Raking Muck in the Third Millenium

I used to have a sign over my desk in a newspaper office long ago, in Gothic script it read Rake Some Muck Today. In today's world, raking muck is something of a lost art. I may not be able to singlehandedly bring it back, but this is a start.

26 September 2010

The Last of the Fedora Wearing Reporters

Mike Celizic died this week.
I could use all the euphemisms that are painfully PC today, but Mike wasn't terribly PC. And the fact remains, there will be no more Friday nights at a bar, both of us telling boring stories of the glory days of being a reporter when what was important was getting the story and getting it right, not getting it posted on a Web site.
Mike was a fine reporter, masterful writer and one of the best drinking buddies I ever had.

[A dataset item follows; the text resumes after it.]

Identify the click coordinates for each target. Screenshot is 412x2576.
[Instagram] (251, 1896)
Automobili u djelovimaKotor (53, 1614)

That's saying something for a reporter.
He also always wore a hat. In winter, a fedora like the old guys with press cards in the band. In summer, a perfect Panama. Gals he was drinking with would vie for the opportunity to wear the hat for a while at the bar.
One year, at the New York Press Association in Saratoga Srpings, they had a casino night. Mike understood craps, which is sort of like understanding nuclear physics as far as I'm concerned. I told him I always wanted to be the girl who blew on a guy's dice, so he let me. He started out with $5,000 in play money and ended with $12,000. If only it had been real. I don't know if I'll ever by the good luck girl again.
The unfariness of losing Mike at 62-years-old stings. Who would have thought the rookie Statehouse reporter would have left us before his mentor?
When we weren't swapping war stories over endless rounds of Jack and Ginger (always my favorite couple) or glasses of beer, Mike and I discussed deeper subjects. Talk would drift around to matters theological. Mike was convinced this is all there is. I kinda figure he and God are discussing that right about now.
Basically a sportswriter, Mike covered several Olympic Games, including Beijing '08, where he discovered the miracle of Chinese bespoke tailoring.
I would enjoy bugging him about the fairness of sports that are size dependent, mostly basketball, which I loathe. He would actually agree there is something unsportsmanlike about the need for excessive size.
Mike would take the best photos of fireworks. What skill and patience that requires. I imagine from now on, whenever I see fireworks, I'll think of Mike. I imagine many things with send me thoughts of Mike.